Gugel offered to delay posting the SAR, thus delaying the start of the comment period, until the final report was published, though he cautioned the period would need to be shortened to 30 days. But he still urged for the committee not to delay action, as it next meets Nov. 17.
Kiel Lyons — NERC senior manager of grid planning and operations assurance, who is part of the team working on the report — also said that the ERO had published the preliminary report to get the ball rolling on the standards development process. “I don’t want anyone to take away [that] the findings and the recommendations that were presented at the [FERC] open meeting were in any way [premature]. … Those were the fully formed findings and recommendations of the team after the review of all the data. … That’s why we’re comfortable submitting the SAR as is.”
“Waiting until the next meeting may not really provide anything different or bring anything different to that meeting that would help this group make the decision,” said Tony Purgar, senior consultant for ReliabilityFirst. Gugel’s proposed compromise, however, “makes more sense,” he said.

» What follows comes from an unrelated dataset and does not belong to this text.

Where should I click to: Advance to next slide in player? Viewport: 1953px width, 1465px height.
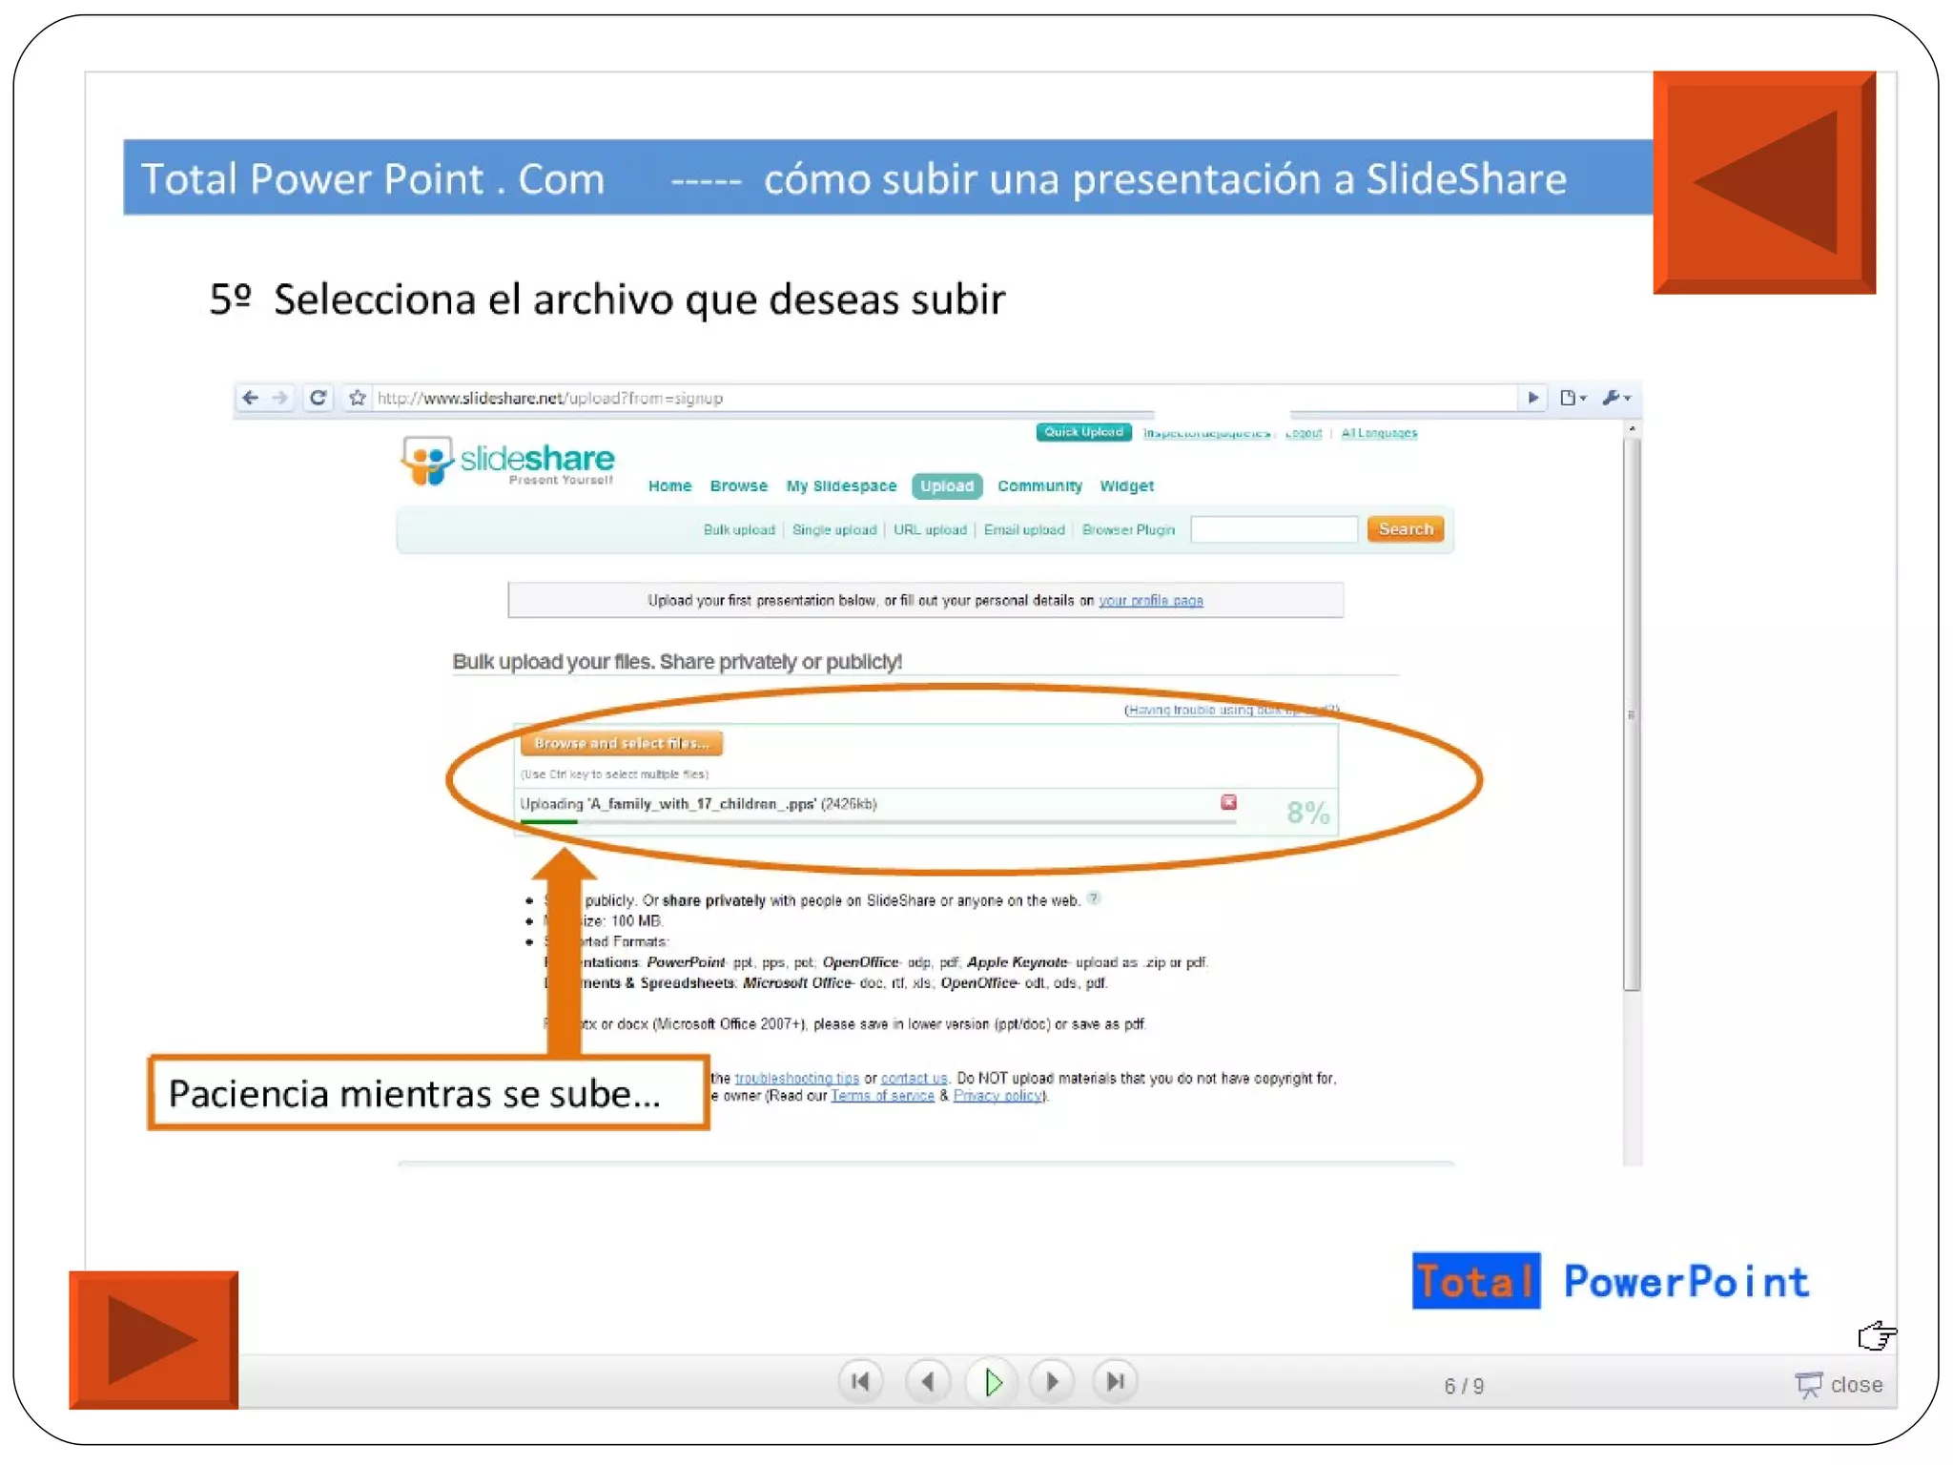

Charles Yeung, executive director of interregional affairs at SPP, also found the compromise fair. “There is value for the members of this committee getting more details about the report.” But “we don’t know how much more technical information might be included in that report, and what technical information people are needing to be comfortable with the SAR.”
But committee members were still unsatisfied. Pyle moved to table the SAR until the committee’s next meeting, but another member pointed out that the report still may not be finished by then. The motion was then changed to say until after the final report’s publication.
The committee approved this by a 16-3 vote. Yeung voted against it, along with consultant Philip Winston and Steven Rueckert, director of standards at WECC.
Other Committee Action
The committee also voted to approve a draft SAR submitted by Tri-State Generation and Transmission Association that proposes to revise FAC-008-5 to enhance the accuracy of facility capability ratings to modify and provide clarification to the term “jointly owned” in the standard.
It also approved the final SAR for Project 2019-04 and the conversion of the SAR drafting team to a standards drafting team, which will commence drafting revisions to PRC-005-6. The project, proposed by the North American Generator Forum, seeks to clarify the applicability of the standard to the protective functions within an automatic voltage regulator.